II. – Le premier alinéa de l’article L. 521-6 du code de l’entrée et du séjour des étrangers et du droit d’asile est ainsi rédigé :
« Après l’enregistrement de sa demande, l’étranger est informé, dans les meilleurs délais, des langues dans lesquelles il peut être entendu lors de l’entretien personnel prévu à l’article L. 531-12. »
M. le président. L’amendement n° 457, présenté par M. Brossat, Mme Cukierman et les membres du groupe Communiste Républicain Citoyen et Écologiste – Kanaky, est ainsi libellé :
Supprimer cet article.
La parole est à M. Ian Brossat.
M. Ian Brossat. Cet article crée des pôles territoriaux « France asile ». Or une telle territorialisation pose un certain nombre de questions, dont celle de l’indépendance de l’Ofpra à l’égard des préfectures.
La mission d’instruction de l’Ofpra impose que ses agents soient séparés des autres acteurs du droit au séjour pour faire la preuve concrète de la réalité de l’indépendance de l’établissement. Or, selon les termes de l’article 19, ils devront travailler dans les mêmes locaux. Cette décentralisation pourrait constituer, à nos yeux, la première étape d’une fusion des services en une agence française de l’asile.

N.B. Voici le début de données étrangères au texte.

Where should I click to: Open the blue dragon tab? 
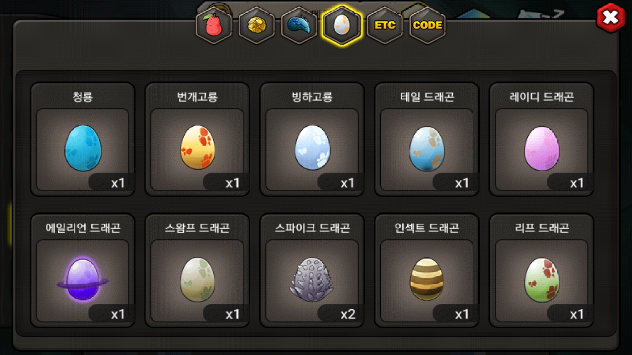coord(299,25)
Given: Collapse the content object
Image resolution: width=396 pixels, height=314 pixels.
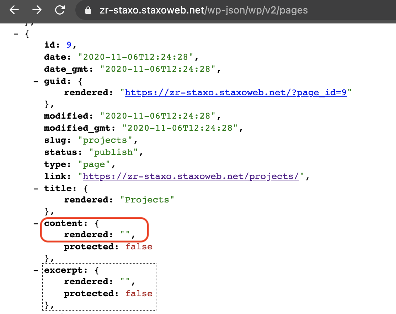Looking at the screenshot, I should tap(36, 223).
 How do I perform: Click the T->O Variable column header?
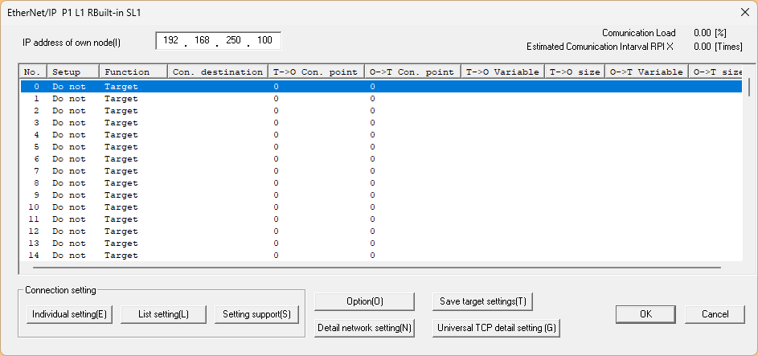point(502,72)
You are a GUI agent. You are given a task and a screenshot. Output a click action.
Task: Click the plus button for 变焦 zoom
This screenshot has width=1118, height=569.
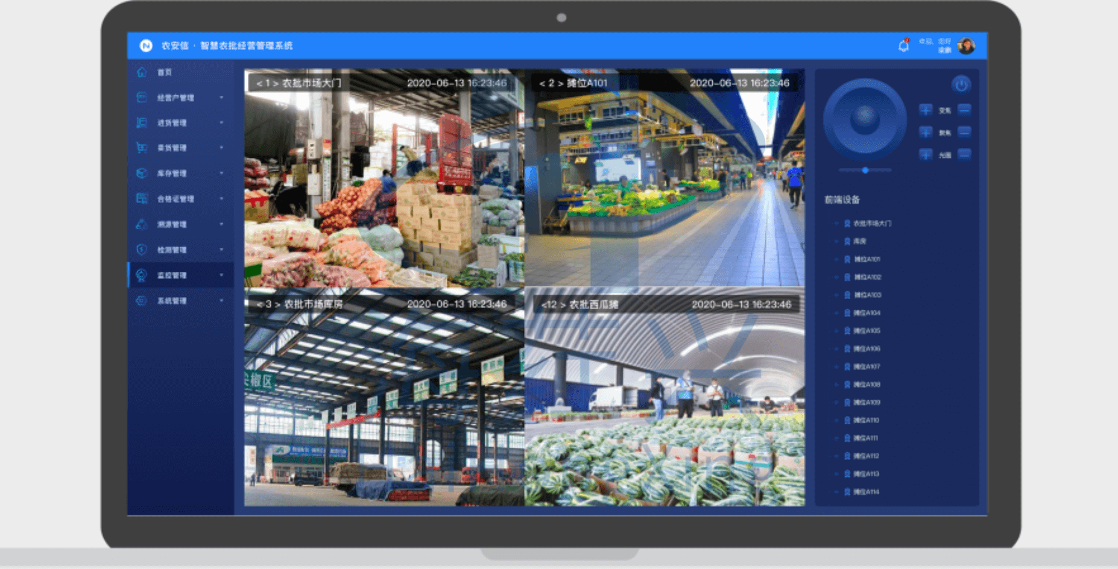926,110
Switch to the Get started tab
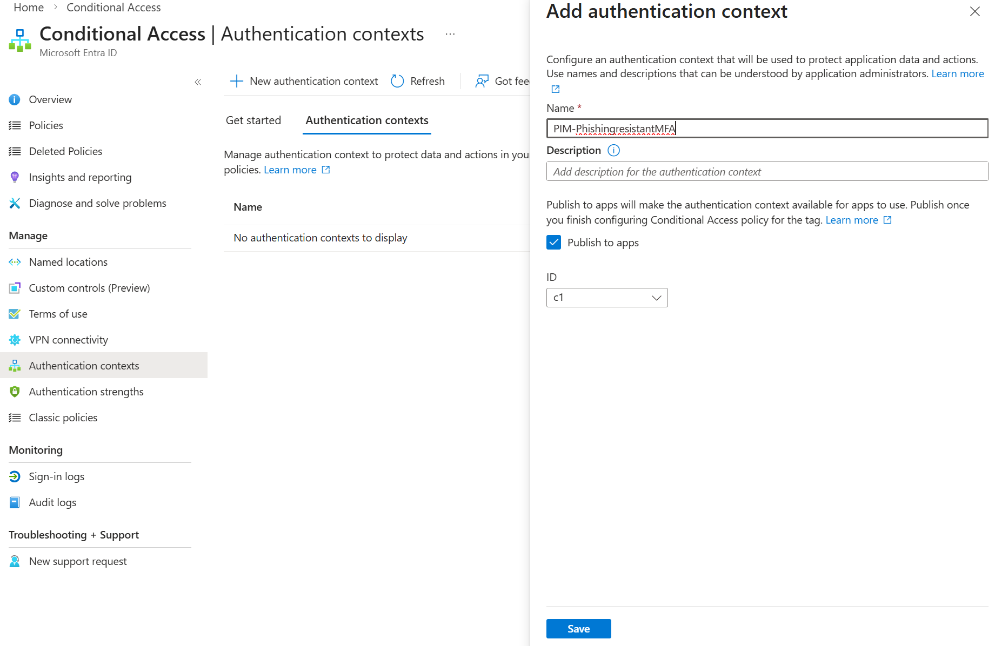This screenshot has height=646, width=995. (x=253, y=120)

À terme, une telle instance pourrait mettre en cause l’autonomie de l’Ofpra. C’est la raison pour laquelle nous proposons la suppression de cet article.
M. le président. Quel est l’avis de la commission ?

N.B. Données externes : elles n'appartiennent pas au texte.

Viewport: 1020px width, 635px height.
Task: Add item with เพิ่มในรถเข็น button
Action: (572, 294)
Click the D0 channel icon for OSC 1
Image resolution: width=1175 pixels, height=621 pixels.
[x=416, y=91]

Mme Muriel Jourda, rapporteur. M. le ministre nous apportera sans doute de plus amples explications au sujet de la nouveauté introduite par cet article, à savoir les pôles territoriaux « France asile ».
Aujourd’hui, les demandeurs d’asile doivent enregistrer leur demande auprès de la préfecture, obtenir des moyens auprès de l’Ofii – la France fournit bel et bien des moyens aux demandeurs d’asile ! – et, enfin, introduire leur demande d’asile auprès de l’Ofpra.
L’Ofii et la préfecture sont désormais réunis dans des guichets uniques de demande d’asile (Guda) et, conformément à la démarche « France asile », l’Ofpra est censé introduire la demande d’asile.
Vous constatez comme moi que nous sommes face à un formidable exemple de la complexité administrative française. (M. Laurent Somon sourit.) Mais la réforme dont il est ici question permet de réduire cette complexité en réunissant les trois acteurs concernés en un même lieu.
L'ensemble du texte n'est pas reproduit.